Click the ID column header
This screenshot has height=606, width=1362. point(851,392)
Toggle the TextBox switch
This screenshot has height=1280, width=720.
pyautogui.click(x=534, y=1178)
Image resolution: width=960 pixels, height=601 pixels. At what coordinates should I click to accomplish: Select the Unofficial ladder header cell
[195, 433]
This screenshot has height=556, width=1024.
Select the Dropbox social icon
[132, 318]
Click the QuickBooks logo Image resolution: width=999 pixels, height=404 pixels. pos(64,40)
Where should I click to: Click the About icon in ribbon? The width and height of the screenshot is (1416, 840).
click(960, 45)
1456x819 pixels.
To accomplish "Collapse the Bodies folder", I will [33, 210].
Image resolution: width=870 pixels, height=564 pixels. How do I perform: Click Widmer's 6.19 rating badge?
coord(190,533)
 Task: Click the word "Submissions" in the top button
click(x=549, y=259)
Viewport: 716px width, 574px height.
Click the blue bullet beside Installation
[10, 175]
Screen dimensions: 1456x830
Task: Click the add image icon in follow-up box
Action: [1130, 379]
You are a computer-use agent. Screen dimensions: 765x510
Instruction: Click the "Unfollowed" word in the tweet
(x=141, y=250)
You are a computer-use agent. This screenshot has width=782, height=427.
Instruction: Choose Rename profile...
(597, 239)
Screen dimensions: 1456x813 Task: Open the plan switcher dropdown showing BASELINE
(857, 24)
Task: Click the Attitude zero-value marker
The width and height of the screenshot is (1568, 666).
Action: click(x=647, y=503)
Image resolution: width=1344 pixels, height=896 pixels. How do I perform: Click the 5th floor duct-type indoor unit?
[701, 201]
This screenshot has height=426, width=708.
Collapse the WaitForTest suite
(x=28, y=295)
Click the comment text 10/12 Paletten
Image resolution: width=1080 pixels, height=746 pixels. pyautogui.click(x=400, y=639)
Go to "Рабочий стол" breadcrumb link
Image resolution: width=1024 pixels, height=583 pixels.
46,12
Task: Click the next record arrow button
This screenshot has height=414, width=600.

Given task: Count the lines in the records above that contain the word "Instruction", and reply with the number alone.

Final answer: 2